Oh, hi readers.
So, the Census released its new state population estimates! Exciting times!
We should remember that Census tends to undercount in urban areas. Early last year, the Bureau announced that it had rather significantly underestimated the population of the District, and it raised the estimated population by about 30,000 people. Shortly thereafter, Census determined that between 2005 and 2006, D.C. lost about 1,000 people. This year, then, they revised the 2006 estimate up by 4,000 people (such that D.C. gained 3,000 rather than lost 1,000).
And now, they estimate that our fair capital has tacked on another 3,000 people. Given the upward revision to last year’s number and this year’s estimated increase, we can boast of a District 588,000 strong, give or take a few. In short, since the 2000 Census we have graciously incorporated at least 16,000 new residents into our humble 66 square miles. Not bad, eh?

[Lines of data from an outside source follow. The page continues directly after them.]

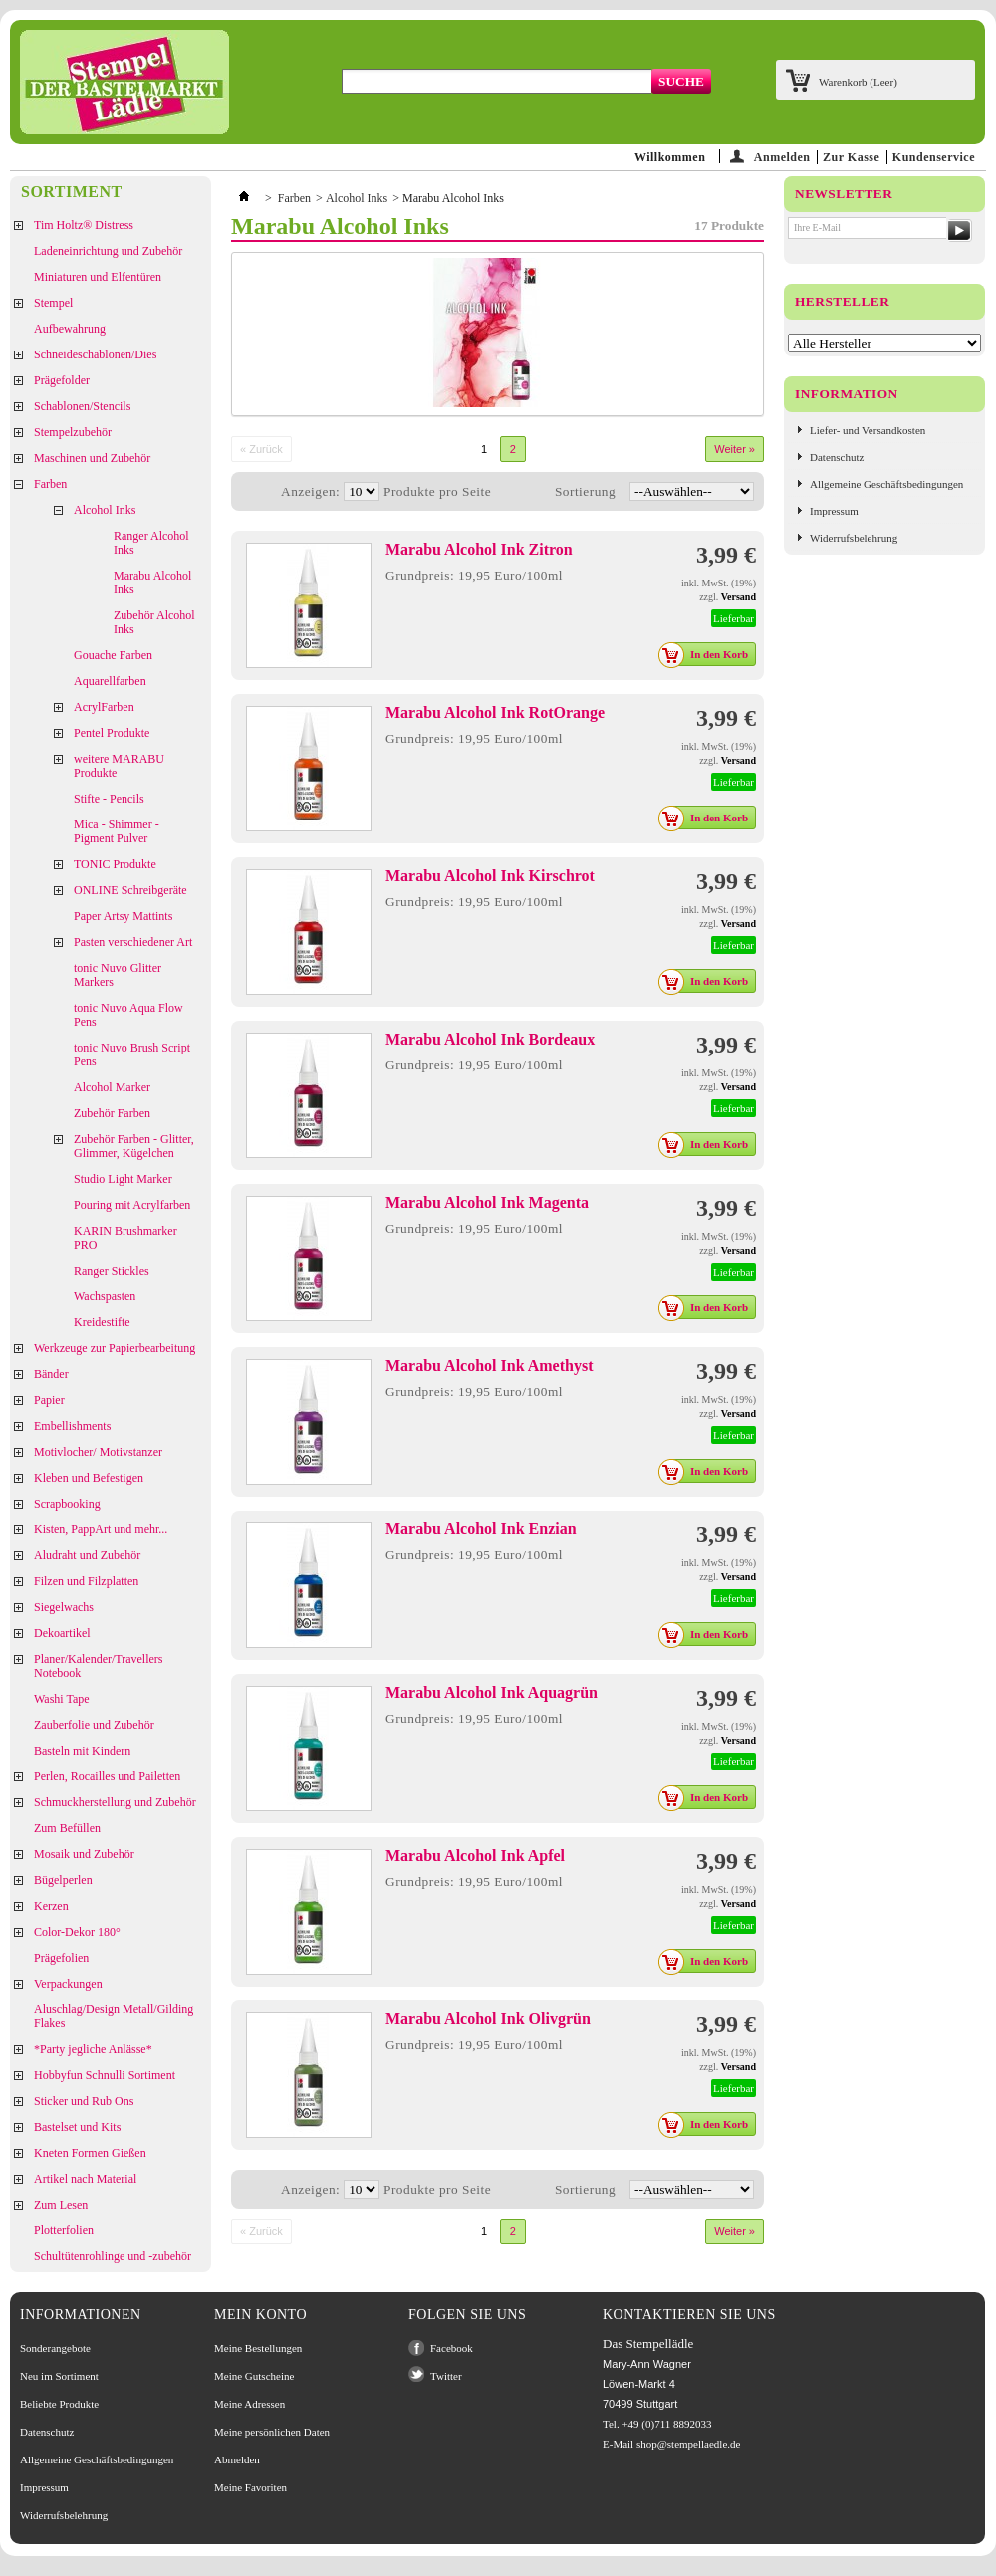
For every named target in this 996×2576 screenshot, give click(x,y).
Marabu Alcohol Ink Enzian (481, 1529)
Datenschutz (837, 457)
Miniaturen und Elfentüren (97, 277)
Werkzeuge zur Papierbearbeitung (114, 1348)
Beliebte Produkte (59, 2404)
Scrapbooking (67, 1504)
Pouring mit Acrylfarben (132, 1205)
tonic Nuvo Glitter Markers (117, 975)
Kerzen (51, 1906)
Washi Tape (62, 1699)
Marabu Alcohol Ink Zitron (479, 549)
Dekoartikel (62, 1633)
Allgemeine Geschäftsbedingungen (886, 484)
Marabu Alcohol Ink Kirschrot (490, 875)
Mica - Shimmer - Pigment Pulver (116, 831)
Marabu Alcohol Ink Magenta (487, 1202)
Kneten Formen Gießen (90, 2153)
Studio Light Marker (123, 1179)
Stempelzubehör (73, 432)
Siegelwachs (64, 1607)
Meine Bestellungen (258, 2348)
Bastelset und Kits (77, 2127)
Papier (49, 1400)
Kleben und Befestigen (88, 1478)
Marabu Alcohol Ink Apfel (475, 1855)
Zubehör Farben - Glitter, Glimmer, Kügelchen (134, 1146)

Interestingly to me, the few newspaper stories that wrote up the data drop focused on a component of net population growth–domestic migration. Approximately 3,000 Washingtonians left the District for another US state between 2006 and 2007, according to Census. While that amount was more than compensated for by international in-migration and natural increase, news organizations nonetheless sounded the alarm.

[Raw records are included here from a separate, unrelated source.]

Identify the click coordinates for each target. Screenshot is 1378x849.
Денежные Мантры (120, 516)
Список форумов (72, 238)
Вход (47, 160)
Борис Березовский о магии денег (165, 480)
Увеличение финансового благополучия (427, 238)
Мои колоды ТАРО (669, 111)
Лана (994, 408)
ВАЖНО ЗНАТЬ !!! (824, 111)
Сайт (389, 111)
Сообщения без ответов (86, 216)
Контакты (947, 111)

What’s truly interesting about that statistic is what it doesn’t include–migration rates by race or by ward. Looking at previous data releases, we see that population has been growing in NW Washington for probably a decade now, and this probably includes net gains in domestic migrants. This growth has been partially or wholly balanced by shrinking populations in the eastern half of the city, primarily due to the departure of lower and middle income black families to the Maryland suburbs. I have been expecting the eastern declines to slow, however, for two main reasons. First, the trendline of black population declines in D.C., which mirrors the white population with about a 20 year lag, has been leveling off. Second, development has been rapidly expanding out of NW Washington and into the eastern portions of the city. As the area of the city experiencing net outflows decreases, I should think that net outflows would also decrease (unless expansion of the developing area accelerated lower and middle income outflows, which it might).
Main thing to take away from this: the District of Columbia is generally adding people every year now, and since we’re not growing in size, those additions mean higher densities. This is a remarkable thing and a fantastic thing, economically, environmentally, and civically speaking. Obviously, policy challenges exist, but we shouldn’t ever hesitate to call this growth to the attention of urban skeptics.